НАБОР ДАННЫХ:
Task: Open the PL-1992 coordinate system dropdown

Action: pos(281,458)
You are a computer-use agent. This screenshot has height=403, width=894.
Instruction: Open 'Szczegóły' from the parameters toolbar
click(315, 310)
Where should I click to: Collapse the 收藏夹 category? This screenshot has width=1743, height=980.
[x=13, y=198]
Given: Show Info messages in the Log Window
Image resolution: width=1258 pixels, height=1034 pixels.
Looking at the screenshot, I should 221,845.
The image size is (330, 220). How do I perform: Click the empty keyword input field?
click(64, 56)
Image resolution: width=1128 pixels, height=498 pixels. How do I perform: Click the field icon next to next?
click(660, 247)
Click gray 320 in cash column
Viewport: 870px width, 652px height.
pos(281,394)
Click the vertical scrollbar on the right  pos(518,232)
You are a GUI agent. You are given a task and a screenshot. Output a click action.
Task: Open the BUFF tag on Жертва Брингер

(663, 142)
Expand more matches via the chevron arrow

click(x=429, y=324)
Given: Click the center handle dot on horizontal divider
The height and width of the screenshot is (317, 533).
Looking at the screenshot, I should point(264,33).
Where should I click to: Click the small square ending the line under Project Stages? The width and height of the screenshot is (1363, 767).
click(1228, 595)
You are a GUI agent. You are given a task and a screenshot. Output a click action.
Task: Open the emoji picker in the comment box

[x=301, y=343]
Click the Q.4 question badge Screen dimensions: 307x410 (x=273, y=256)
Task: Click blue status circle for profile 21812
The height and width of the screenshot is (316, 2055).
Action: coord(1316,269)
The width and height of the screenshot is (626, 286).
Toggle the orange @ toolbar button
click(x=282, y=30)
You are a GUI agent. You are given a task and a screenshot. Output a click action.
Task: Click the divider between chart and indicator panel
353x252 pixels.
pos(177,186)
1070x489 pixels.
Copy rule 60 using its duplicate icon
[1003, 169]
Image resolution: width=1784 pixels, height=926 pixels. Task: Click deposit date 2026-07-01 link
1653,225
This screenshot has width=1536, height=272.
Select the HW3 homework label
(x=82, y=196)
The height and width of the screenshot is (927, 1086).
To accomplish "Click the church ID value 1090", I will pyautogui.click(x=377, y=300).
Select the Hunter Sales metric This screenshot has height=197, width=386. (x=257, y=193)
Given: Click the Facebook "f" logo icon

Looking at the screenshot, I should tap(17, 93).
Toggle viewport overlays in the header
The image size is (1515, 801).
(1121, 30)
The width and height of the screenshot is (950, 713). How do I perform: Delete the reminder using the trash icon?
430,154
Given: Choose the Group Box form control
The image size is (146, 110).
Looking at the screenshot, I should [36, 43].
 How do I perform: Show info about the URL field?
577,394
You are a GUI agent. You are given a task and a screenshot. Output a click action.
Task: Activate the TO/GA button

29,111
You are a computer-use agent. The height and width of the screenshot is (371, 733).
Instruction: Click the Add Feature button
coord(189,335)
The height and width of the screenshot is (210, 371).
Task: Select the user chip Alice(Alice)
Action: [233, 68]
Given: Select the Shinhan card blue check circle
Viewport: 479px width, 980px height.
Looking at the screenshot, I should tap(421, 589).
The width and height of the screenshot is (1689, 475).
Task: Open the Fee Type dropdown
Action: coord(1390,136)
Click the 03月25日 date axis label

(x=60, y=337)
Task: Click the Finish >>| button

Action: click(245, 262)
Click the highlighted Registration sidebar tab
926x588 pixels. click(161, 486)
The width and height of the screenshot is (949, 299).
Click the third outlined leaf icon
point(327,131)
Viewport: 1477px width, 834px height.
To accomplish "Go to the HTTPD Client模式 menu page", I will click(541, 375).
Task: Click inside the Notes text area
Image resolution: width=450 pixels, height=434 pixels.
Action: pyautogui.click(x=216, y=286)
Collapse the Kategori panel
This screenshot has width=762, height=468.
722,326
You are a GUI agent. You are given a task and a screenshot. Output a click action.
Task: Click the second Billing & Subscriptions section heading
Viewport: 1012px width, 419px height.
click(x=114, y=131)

ЗАДАНИЕ: Преобразуйте все строки данных выше в нумерованный список, убрав пустые строки.

РЕЗУЛЬТАТ:
1. Task: Open the PL-1992 coordinate system dropdown
2. Action: pos(281,458)
3. You are a computer-use agent. This screenshot has height=403, width=894.
4. Instruction: Open 'Szczegóły' from the parameters toolbar
5. click(315, 310)
6. Where should I click to: Collapse the 收藏夹 category? This screenshot has width=1743, height=980.
7. [x=13, y=198]
8. Given: Show Info messages in the Log Window
9. Image resolution: width=1258 pixels, height=1034 pixels.
10. Looking at the screenshot, I should 221,845.
11. The image size is (330, 220). How do I perform: Click the empty keyword input field?
12. click(64, 56)
13. Image resolution: width=1128 pixels, height=498 pixels. How do I perform: Click the field icon next to next?
14. click(660, 247)
15. Click gray 320 in cash column
16. Viewport: 870px width, 652px height.
17. pos(281,394)
18. Click the vertical scrollbar on the right  pos(518,232)
19. You are a GUI agent. You are given a task and a screenshot. Output a click action.
20. Task: Open the BUFF tag on Жертва Брингер
21. (663, 142)
22. Expand more matches via the chevron arrow
23. click(x=429, y=324)
24. Given: Click the center handle dot on horizontal divider
25. The height and width of the screenshot is (317, 533).
26. Looking at the screenshot, I should point(264,33).
27. Where should I click to: Click the small square ending the line under Project Stages? The width and height of the screenshot is (1363, 767).
28. click(1228, 595)
29. You are a GUI agent. You are given a task and a screenshot. Output a click action.
30. Task: Open the emoji picker in the comment box
31. [x=301, y=343]
32. Click the Q.4 question badge Screen dimensions: 307x410 (x=273, y=256)
33. Task: Click blue status circle for profile 21812
34. The height and width of the screenshot is (316, 2055).
35. Action: coord(1316,269)
36. The width and height of the screenshot is (626, 286).
37. Toggle the orange @ toolbar button
38. click(x=282, y=30)
39. You are a GUI agent. You are given a task and a screenshot. Output a click action.
40. Task: Click the divider between chart and indicator panel
41. 353x252 pixels.
42. pos(177,186)
43. 1070x489 pixels.
44. Copy rule 60 using its duplicate icon
45. [1003, 169]
46. Image resolution: width=1784 pixels, height=926 pixels. Task: Click deposit date 2026-07-01 link
47. 1653,225
48. This screenshot has width=1536, height=272.
49. Select the HW3 homework label
50. (x=82, y=196)
51. The height and width of the screenshot is (927, 1086).
52. To accomplish "Click the church ID value 1090", I will pyautogui.click(x=377, y=300).
53. Select the Hunter Sales metric This screenshot has height=197, width=386. (x=257, y=193)
54. Given: Click the Facebook "f" logo icon
55. Looking at the screenshot, I should tap(17, 93).
56. Toggle viewport overlays in the header
57. The image size is (1515, 801).
58. (1121, 30)
59. The width and height of the screenshot is (950, 713). How do I perform: Delete the reminder using the trash icon?
60. 430,154
61. Given: Choose the Group Box form control
62. The image size is (146, 110).
63. Looking at the screenshot, I should [36, 43].
64.  How do I perform: Show info about the URL field?
65. 577,394
66. You are a GUI agent. You are given a task and a screenshot. Output a click action.
67. Task: Activate the TO/GA button
68. 29,111
69. You are a computer-use agent. The height and width of the screenshot is (371, 733).
70. Instruction: Click the Add Feature button
71. coord(189,335)
72. The height and width of the screenshot is (210, 371).
73. Task: Select the user chip Alice(Alice)
74. Action: [233, 68]
75. Given: Select the Shinhan card blue check circle
76. Viewport: 479px width, 980px height.
77. Looking at the screenshot, I should tap(421, 589).
78. The width and height of the screenshot is (1689, 475).
79. Task: Open the Fee Type dropdown
80. Action: coord(1390,136)
81. Click the 03月25日 date axis label
82. (x=60, y=337)
83. Task: Click the Finish >>| button
84. Action: click(245, 262)
85. Click the highlighted Registration sidebar tab
86. 926x588 pixels. click(161, 486)
87. The width and height of the screenshot is (949, 299).
88. Click the third outlined leaf icon
89. point(327,131)
90. Viewport: 1477px width, 834px height.
91. To accomplish "Go to the HTTPD Client模式 menu page", I will click(541, 375).
92. Task: Click inside the Notes text area
93. Image resolution: width=450 pixels, height=434 pixels.
94. Action: pyautogui.click(x=216, y=286)
95. Collapse the Kategori panel
96. This screenshot has width=762, height=468.
97. 722,326
98. You are a GUI agent. You are given a task and a screenshot. Output a click action.
99. Task: Click the second Billing & Subscriptions section heading
100. Viewport: 1012px width, 419px height.
101. click(x=114, y=131)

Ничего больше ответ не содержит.